Work request:
Scan the entries below and extract each line with the word "accomplish" in it.
*** Block opens ***
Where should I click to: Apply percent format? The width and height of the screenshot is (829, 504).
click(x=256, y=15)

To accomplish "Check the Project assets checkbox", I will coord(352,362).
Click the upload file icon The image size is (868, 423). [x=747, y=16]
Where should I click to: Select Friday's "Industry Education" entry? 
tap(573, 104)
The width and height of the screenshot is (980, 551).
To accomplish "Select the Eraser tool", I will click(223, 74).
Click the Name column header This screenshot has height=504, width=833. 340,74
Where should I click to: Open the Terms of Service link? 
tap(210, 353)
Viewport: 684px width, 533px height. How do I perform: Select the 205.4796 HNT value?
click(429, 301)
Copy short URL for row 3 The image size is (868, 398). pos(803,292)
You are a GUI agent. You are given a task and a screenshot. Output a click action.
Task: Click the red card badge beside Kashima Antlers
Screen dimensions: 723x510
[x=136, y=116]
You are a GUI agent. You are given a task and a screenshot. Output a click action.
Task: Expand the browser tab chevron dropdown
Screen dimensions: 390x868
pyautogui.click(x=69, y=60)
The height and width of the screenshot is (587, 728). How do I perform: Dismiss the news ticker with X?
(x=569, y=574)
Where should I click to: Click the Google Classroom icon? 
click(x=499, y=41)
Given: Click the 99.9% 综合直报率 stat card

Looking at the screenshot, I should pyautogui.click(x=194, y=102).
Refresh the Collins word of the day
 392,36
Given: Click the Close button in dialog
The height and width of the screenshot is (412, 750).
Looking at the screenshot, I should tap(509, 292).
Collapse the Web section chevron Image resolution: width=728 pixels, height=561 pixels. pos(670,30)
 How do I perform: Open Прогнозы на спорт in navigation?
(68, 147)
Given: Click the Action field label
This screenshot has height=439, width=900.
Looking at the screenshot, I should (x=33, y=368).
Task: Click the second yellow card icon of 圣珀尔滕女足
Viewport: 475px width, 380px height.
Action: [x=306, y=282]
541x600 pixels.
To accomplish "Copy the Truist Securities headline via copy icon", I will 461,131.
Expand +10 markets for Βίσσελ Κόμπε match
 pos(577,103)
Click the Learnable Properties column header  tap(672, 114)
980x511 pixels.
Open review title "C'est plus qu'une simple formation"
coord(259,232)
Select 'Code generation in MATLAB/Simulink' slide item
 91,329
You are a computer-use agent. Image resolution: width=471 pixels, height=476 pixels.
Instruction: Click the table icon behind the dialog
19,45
*** Block closes ***
Answer to this problem:
To accomplish "Check the Project assets checkbox", I will coord(352,362).
To accomplish "Select the Eraser tool", I will click(223, 74).
To accomplish "Copy the Truist Securities headline via copy icon", I will 461,131.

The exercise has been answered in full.